- **WORK INSTRUCTIONS**:
#1 Summarize the room passage in two sentences.
#2 Answer these questions about the room passage.
(a) What did the narrator have in hand on stumbling into the room?
(b) What shape was the hole burned into the pillow cover?
(c) According to the closing note, what is the next excerpt?

- **DOCUMENT EXTRACT**:
▬▬▬
The door to the room had been open, so I stumbled in, rosary in hand. Safety pins were scattered on the bed, some of them bent from pressure. The windowpane and the tiles next to it were covered in talcum powder. On the dressing table were two glasses of black coffee, its dry stain in rings on the bottom of it. It smelled of sweat and American body mist. One of the two pillow covers had been burned with an iron box, leaving an eye-shaped hole in the middle. Curly hair patterned the floor. Among those, like the promised silver lining in a dark cloud, I found it – a white strand of hair, thin, wavy, and membraned in cobwebs.
welcome back, grandma. bye again.
the next excerpt is another one of the thousand melodramatic emotional experiences that dinah goes through.
▬▬▬
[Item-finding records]
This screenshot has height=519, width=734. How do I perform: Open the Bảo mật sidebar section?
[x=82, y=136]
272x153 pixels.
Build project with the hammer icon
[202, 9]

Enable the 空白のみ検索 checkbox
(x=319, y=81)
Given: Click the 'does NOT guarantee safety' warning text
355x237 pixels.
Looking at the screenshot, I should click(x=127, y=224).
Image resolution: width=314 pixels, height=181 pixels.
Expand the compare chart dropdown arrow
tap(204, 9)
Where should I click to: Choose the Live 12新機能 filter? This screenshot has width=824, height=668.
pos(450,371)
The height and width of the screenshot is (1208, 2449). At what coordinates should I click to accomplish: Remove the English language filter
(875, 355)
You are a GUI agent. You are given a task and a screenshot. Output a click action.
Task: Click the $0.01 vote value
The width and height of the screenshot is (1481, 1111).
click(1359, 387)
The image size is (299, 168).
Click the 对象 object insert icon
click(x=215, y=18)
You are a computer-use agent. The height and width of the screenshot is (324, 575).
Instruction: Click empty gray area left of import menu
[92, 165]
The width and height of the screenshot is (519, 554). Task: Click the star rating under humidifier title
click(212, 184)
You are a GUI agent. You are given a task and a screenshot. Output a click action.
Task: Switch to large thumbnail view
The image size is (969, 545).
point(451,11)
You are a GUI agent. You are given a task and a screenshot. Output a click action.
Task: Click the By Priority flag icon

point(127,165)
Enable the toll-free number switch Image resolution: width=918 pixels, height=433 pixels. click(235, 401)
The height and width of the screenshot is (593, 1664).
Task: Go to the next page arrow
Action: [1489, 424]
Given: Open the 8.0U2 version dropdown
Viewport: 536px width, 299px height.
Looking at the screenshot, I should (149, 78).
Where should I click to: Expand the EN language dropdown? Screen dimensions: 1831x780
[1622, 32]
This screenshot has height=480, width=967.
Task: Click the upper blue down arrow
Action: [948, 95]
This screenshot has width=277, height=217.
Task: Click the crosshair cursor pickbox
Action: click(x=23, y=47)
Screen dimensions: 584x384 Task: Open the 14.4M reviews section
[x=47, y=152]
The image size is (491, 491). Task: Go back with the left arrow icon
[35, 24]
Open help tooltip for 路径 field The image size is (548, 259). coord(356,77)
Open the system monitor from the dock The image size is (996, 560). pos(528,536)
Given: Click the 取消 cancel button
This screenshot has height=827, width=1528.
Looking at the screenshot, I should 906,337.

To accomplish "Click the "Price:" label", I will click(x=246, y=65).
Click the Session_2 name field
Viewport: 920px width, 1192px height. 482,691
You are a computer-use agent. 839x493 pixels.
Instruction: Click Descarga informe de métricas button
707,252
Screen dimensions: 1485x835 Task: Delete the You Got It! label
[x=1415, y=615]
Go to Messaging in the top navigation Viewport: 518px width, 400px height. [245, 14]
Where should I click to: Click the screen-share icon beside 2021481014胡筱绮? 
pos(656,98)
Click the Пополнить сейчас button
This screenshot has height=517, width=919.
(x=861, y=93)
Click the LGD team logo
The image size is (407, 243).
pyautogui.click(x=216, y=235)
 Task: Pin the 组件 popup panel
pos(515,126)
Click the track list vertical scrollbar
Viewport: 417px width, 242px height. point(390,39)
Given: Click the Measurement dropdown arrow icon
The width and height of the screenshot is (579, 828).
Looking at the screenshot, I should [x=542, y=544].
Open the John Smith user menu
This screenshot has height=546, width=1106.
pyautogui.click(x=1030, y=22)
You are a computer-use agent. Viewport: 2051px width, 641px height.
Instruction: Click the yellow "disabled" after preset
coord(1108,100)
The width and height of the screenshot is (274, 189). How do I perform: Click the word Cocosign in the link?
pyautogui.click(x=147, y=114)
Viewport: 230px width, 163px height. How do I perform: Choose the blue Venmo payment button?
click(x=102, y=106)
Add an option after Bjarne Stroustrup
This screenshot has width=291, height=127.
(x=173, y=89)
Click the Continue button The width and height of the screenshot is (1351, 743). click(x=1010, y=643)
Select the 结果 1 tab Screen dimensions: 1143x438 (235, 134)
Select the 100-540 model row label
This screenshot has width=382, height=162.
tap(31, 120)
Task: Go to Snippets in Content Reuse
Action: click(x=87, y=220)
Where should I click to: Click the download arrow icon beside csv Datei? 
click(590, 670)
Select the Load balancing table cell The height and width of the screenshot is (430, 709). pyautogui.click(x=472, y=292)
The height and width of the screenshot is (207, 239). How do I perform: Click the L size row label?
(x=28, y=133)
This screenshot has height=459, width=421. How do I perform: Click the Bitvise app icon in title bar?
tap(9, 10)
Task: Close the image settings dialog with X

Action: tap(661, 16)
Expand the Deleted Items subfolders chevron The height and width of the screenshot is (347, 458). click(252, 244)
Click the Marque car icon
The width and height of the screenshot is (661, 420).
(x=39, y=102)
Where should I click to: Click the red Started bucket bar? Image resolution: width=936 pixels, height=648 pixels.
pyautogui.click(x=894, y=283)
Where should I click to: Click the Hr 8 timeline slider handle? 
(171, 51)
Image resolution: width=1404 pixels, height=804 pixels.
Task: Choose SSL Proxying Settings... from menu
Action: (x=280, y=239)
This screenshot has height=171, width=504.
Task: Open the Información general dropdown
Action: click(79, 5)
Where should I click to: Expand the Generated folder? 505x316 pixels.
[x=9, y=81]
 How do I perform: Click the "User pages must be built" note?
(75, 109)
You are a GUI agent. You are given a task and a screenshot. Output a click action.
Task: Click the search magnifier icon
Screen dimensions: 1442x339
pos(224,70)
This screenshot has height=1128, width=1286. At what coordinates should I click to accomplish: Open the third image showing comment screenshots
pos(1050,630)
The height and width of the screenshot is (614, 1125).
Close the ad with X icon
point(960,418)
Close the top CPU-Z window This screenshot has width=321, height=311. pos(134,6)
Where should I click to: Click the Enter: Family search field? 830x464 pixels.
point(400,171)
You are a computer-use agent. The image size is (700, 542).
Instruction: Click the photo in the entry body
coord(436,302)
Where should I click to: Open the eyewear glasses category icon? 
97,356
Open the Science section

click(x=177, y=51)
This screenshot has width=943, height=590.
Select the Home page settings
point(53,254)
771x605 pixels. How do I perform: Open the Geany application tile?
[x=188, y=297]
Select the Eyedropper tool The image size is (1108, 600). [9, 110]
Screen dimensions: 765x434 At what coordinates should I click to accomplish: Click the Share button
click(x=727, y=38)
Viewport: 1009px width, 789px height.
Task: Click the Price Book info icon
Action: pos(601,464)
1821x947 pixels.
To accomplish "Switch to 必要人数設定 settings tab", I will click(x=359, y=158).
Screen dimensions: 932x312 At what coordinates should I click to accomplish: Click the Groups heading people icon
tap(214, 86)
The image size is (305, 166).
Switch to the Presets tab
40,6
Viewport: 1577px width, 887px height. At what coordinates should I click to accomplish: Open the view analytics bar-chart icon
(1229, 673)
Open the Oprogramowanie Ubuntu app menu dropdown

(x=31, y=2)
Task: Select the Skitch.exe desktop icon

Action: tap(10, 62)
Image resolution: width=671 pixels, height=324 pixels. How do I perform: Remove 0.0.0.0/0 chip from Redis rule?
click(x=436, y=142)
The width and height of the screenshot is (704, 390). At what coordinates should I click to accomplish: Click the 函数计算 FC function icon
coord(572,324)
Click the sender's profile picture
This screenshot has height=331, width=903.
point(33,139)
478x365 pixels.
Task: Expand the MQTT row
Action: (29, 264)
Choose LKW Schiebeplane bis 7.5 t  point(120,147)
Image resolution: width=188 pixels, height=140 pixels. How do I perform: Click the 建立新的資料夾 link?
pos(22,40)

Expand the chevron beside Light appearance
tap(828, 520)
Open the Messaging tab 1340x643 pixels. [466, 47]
▬▬▬
- **ANSWERS FOR THE EXERCISE**:
#1 Holding a rosary, the narrator stumbles through an open door into a room with bent safety pins on the bed, talcum powder on the windowpane and tiles, and two glasses of black coffee on the dressing table. A pillow cover there has an eye-shaped hole burned by an iron box, and among the curly hair on the floor the narrator finds a thin, wavy white strand covered in cobwebs.

#2
(a) A rosary.
(b) Eye-shaped.
(c) Another one of the thousand melodramatic emotional experiences that dinah goes through.